## WHAT YOU ARE ASKED TO DO
Print all the entries exactly.
[Opening EXTRACTED MATERIAL section]
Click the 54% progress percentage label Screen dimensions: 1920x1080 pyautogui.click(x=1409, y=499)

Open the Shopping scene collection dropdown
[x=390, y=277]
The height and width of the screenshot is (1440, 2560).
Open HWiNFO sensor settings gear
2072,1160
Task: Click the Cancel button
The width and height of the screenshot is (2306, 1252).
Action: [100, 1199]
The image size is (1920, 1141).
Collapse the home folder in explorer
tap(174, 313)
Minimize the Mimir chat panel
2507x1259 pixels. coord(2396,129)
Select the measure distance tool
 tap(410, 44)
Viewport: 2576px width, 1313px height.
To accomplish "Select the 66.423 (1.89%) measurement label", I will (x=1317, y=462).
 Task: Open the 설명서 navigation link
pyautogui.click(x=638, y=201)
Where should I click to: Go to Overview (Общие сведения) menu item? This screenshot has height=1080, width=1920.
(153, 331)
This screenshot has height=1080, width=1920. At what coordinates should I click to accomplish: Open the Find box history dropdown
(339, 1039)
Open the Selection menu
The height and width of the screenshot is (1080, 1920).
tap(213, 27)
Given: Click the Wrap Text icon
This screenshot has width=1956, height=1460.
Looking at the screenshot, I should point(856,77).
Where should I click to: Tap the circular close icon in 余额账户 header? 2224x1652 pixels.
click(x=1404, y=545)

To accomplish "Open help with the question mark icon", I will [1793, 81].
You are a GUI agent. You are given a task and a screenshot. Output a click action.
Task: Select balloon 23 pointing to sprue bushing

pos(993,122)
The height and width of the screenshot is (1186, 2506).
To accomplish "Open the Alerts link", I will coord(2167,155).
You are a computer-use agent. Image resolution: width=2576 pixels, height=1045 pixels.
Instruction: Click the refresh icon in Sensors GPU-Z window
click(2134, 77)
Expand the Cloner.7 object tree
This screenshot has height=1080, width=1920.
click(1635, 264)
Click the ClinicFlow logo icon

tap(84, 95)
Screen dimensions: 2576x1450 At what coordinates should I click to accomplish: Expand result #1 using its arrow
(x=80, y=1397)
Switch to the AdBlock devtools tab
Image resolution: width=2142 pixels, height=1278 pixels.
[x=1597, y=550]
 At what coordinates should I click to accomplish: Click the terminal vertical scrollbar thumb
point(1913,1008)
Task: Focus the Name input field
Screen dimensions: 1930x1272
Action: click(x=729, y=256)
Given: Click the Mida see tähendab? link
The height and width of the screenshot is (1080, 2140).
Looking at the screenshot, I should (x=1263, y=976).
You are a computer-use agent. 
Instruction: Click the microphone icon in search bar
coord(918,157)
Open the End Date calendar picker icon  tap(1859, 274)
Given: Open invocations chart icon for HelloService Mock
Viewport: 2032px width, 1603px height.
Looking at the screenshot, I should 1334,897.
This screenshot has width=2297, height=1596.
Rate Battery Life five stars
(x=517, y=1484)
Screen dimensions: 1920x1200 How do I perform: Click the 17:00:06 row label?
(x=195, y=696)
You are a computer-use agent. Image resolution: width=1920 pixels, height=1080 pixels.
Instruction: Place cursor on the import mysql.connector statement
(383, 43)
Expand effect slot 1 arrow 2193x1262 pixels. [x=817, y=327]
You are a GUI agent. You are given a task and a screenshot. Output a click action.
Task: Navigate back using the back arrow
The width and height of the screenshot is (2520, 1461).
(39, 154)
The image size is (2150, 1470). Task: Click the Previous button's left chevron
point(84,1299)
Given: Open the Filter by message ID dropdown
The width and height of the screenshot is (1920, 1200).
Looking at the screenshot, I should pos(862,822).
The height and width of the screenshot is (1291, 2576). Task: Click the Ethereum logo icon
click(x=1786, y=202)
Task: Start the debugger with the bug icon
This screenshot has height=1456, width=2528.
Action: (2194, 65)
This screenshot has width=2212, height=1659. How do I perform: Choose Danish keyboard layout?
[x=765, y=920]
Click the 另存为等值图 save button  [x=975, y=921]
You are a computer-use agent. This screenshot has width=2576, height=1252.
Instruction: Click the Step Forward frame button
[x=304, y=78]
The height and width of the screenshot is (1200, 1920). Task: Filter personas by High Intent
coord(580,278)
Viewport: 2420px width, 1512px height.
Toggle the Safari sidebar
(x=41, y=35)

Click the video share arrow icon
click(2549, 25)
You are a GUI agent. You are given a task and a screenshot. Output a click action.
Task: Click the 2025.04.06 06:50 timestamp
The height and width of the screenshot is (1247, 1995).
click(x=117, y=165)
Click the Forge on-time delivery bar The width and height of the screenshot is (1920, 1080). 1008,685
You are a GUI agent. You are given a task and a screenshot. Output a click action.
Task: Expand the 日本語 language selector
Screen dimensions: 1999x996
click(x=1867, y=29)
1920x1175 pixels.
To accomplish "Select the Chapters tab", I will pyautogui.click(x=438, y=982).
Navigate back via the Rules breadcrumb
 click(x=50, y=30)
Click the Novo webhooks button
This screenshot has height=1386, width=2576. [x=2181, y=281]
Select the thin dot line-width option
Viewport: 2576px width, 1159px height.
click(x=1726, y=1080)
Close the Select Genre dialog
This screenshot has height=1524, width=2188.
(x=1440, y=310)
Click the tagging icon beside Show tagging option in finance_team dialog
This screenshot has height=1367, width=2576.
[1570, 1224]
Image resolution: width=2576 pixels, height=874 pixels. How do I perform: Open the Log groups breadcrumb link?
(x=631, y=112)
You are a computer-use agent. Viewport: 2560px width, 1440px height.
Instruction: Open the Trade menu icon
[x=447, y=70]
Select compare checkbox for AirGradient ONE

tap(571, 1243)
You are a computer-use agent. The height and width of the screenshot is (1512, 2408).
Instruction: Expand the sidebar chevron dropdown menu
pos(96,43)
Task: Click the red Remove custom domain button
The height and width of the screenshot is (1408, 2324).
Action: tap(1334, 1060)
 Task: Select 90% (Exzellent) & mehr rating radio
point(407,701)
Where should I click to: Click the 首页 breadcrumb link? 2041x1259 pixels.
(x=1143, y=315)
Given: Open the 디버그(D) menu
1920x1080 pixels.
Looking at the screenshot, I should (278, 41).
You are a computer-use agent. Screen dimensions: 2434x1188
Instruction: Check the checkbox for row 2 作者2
[Closing EXTRACTED MATERIAL section]
## EXERCISE ANSWER
Click the 54% progress percentage label Screen dimensions: 1920x1080 pyautogui.click(x=1409, y=499)

Open the Shopping scene collection dropdown
[x=390, y=277]
The height and width of the screenshot is (1440, 2560).
Open HWiNFO sensor settings gear
2072,1160
Task: Click the Cancel button
The width and height of the screenshot is (2306, 1252).
Action: [100, 1199]
The image size is (1920, 1141).
Collapse the home folder in explorer
tap(174, 313)
Minimize the Mimir chat panel
2507x1259 pixels. coord(2396,129)
Select the measure distance tool
 tap(410, 44)
Viewport: 2576px width, 1313px height.
To accomplish "Select the 66.423 (1.89%) measurement label", I will (x=1317, y=462).
 Task: Open the 설명서 navigation link
pyautogui.click(x=638, y=201)
Where should I click to: Go to Overview (Общие сведения) menu item? This screenshot has height=1080, width=1920.
(153, 331)
This screenshot has height=1080, width=1920. At what coordinates should I click to accomplish: Open the Find box history dropdown
(339, 1039)
Open the Selection menu
The height and width of the screenshot is (1080, 1920).
tap(213, 27)
Given: Click the Wrap Text icon
This screenshot has width=1956, height=1460.
Looking at the screenshot, I should point(856,77).
Where should I click to: Tap the circular close icon in 余额账户 header? 2224x1652 pixels.
click(x=1404, y=545)

To accomplish "Open help with the question mark icon", I will [1793, 81].
You are a GUI agent. You are given a task and a screenshot. Output a click action.
Task: Select balloon 23 pointing to sprue bushing

pos(993,122)
The height and width of the screenshot is (1186, 2506).
To accomplish "Open the Alerts link", I will coord(2167,155).
You are a computer-use agent. Image resolution: width=2576 pixels, height=1045 pixels.
Instruction: Click the refresh icon in Sensors GPU-Z window
click(2134, 77)
Expand the Cloner.7 object tree
This screenshot has height=1080, width=1920.
click(1635, 264)
Click the ClinicFlow logo icon

tap(84, 95)
Screen dimensions: 2576x1450 At what coordinates should I click to accomplish: Expand result #1 using its arrow
(x=80, y=1397)
Switch to the AdBlock devtools tab
Image resolution: width=2142 pixels, height=1278 pixels.
[x=1597, y=550]
 At what coordinates should I click to accomplish: Click the terminal vertical scrollbar thumb
point(1913,1008)
Task: Focus the Name input field
Screen dimensions: 1930x1272
Action: click(x=729, y=256)
Given: Click the Mida see tähendab? link
The height and width of the screenshot is (1080, 2140).
Looking at the screenshot, I should (x=1263, y=976).
You are a computer-use agent. 
Instruction: Click the microphone icon in search bar
coord(918,157)
Open the End Date calendar picker icon  tap(1859, 274)
Given: Open invocations chart icon for HelloService Mock
Viewport: 2032px width, 1603px height.
Looking at the screenshot, I should 1334,897.
This screenshot has width=2297, height=1596.
Rate Battery Life five stars
(x=517, y=1484)
Screen dimensions: 1920x1200 How do I perform: Click the 17:00:06 row label?
(x=195, y=696)
You are a computer-use agent. Image resolution: width=1920 pixels, height=1080 pixels.
Instruction: Place cursor on the import mysql.connector statement
(383, 43)
Expand effect slot 1 arrow 2193x1262 pixels. [x=817, y=327]
You are a GUI agent. You are given a task and a screenshot. Output a click action.
Task: Navigate back using the back arrow
The width and height of the screenshot is (2520, 1461).
(39, 154)
The image size is (2150, 1470). Task: Click the Previous button's left chevron
point(84,1299)
Given: Open the Filter by message ID dropdown
The width and height of the screenshot is (1920, 1200).
Looking at the screenshot, I should pos(862,822).
The height and width of the screenshot is (1291, 2576). Task: Click the Ethereum logo icon
click(x=1786, y=202)
Task: Start the debugger with the bug icon
This screenshot has height=1456, width=2528.
Action: (2194, 65)
This screenshot has width=2212, height=1659. How do I perform: Choose Danish keyboard layout?
[x=765, y=920]
Click the 另存为等值图 save button  [x=975, y=921]
You are a computer-use agent. This screenshot has width=2576, height=1252.
Instruction: Click the Step Forward frame button
[x=304, y=78]
The height and width of the screenshot is (1200, 1920). Task: Filter personas by High Intent
coord(580,278)
Viewport: 2420px width, 1512px height.
Toggle the Safari sidebar
(x=41, y=35)

Click the video share arrow icon
click(2549, 25)
You are a GUI agent. You are given a task and a screenshot. Output a click action.
Task: Click the 2025.04.06 06:50 timestamp
The height and width of the screenshot is (1247, 1995).
click(x=117, y=165)
Click the Forge on-time delivery bar The width and height of the screenshot is (1920, 1080). 1008,685
You are a GUI agent. You are given a task and a screenshot. Output a click action.
Task: Expand the 日本語 language selector
Screen dimensions: 1999x996
click(x=1867, y=29)
1920x1175 pixels.
To accomplish "Select the Chapters tab", I will pyautogui.click(x=438, y=982).
Navigate back via the Rules breadcrumb
 click(x=50, y=30)
Click the Novo webhooks button
This screenshot has height=1386, width=2576. [x=2181, y=281]
Select the thin dot line-width option
Viewport: 2576px width, 1159px height.
click(x=1726, y=1080)
Close the Select Genre dialog
This screenshot has height=1524, width=2188.
(x=1440, y=310)
Click the tagging icon beside Show tagging option in finance_team dialog
This screenshot has height=1367, width=2576.
[1570, 1224]
Image resolution: width=2576 pixels, height=874 pixels. How do I perform: Open the Log groups breadcrumb link?
(x=631, y=112)
You are a computer-use agent. Viewport: 2560px width, 1440px height.
Instruction: Open the Trade menu icon
[x=447, y=70]
Select compare checkbox for AirGradient ONE

tap(571, 1243)
You are a computer-use agent. The height and width of the screenshot is (1512, 2408).
Instruction: Expand the sidebar chevron dropdown menu
pos(96,43)
Task: Click the red Remove custom domain button
The height and width of the screenshot is (1408, 2324).
Action: tap(1334, 1060)
 Task: Select 90% (Exzellent) & mehr rating radio
point(407,701)
Where should I click to: Click the 首页 breadcrumb link? 2041x1259 pixels.
(x=1143, y=315)
Given: Open the 디버그(D) menu
1920x1080 pixels.
Looking at the screenshot, I should (278, 41).
You are a computer-use agent. Screen dimensions: 2434x1188
Instruction: Check the checkbox for row 2 作者2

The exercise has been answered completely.